**Daftar Tugas:**
a – Salin kembali bagian teks bacaan tentang tsunami, mulai dari "Beranda Feature 17" dan berlanjut hingga "Ilustrasi. (Selma Alifah/DETaK)", tetapi tukar "Tsunami" dengan "Gempa".
b – Terjemahkan kalimat berikut dari teks bacaan ke dalam bahasa Inggris: "Dengan kacamata terpasang di wajahnya, ia terus menatap atap-atap rumah berwarna putih yang usang."

**Teks Bacaan:**

———

Beranda Feature 17 Tahun Berlalu, Ingatan tentang Tsunami Masih Melekat

17 Tahun Berlalu, Ingatan tentang Tsunami Masih Melekat

BERBAGI
Ilustrasi. (Selma Alifah/DETaK)

Selma Alifah | DETaK

“Pas air tu datang, memang saya gak ngerasain. Tapi bukan cuma saya, bahkan satu dunia pun ikut berduka.”

Lelaki yang duduk di bangku itu berusia lima puluh delapan tahun. Dengan kacamata terpasang di wajahnya, ia terus menatap atap-atap rumah berwarna putih yang usang.

Iklan Souvenir DETaK

Abdul, mungkin tidak pernah menyangka hari itu ia harus mendengar kabar duka dari kampung halamannya, Banda Aceh. Pagi itu, sinar matahari menembus pohon rindang di depan halaman rumahnya yang berada di Blang Rayeuk, Lhokseumawe. Satu demi satu kayu-kayu yang bertumpuk di sebelahnya, diolah menjadi lemari dalam ruang kerjanya yang hanyalah sebuah garasi.

“Sekitar jam delapan hari Minggu itu, tiba-tiba gempa. Saya, istri, sama dua anak saya. Itu semua orang lari ke tengah lapangan di depan rumah. Karna saya tau di Banda Aceh kena, saya coba telepon adik saya di Banda Aceh. Tapi 5 menit ngomong, langsung putus karna jaringan hilang. itu sampai besok gak ada kabar apapun,” ungkapnya.

———

**Data Tersedia:**

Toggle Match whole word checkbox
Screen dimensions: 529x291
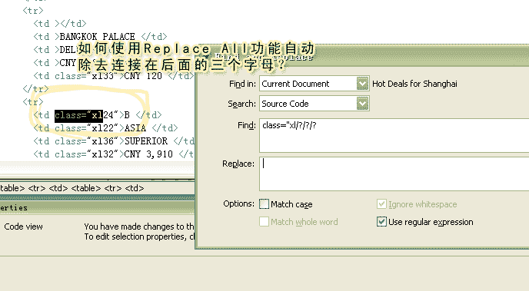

———

**Jawaban Tiap Tugas:**
a –
Beranda Feature 17 Tahun Berlalu, Ingatan tentang Gempa Masih Melekat

17 Tahun Berlalu, Ingatan tentang Gempa Masih Melekat

BERBAGI
Ilustrasi. (Selma Alifah/DETaK)

b – With glasses on his face, he kept staring at the worn white rooftops of the houses.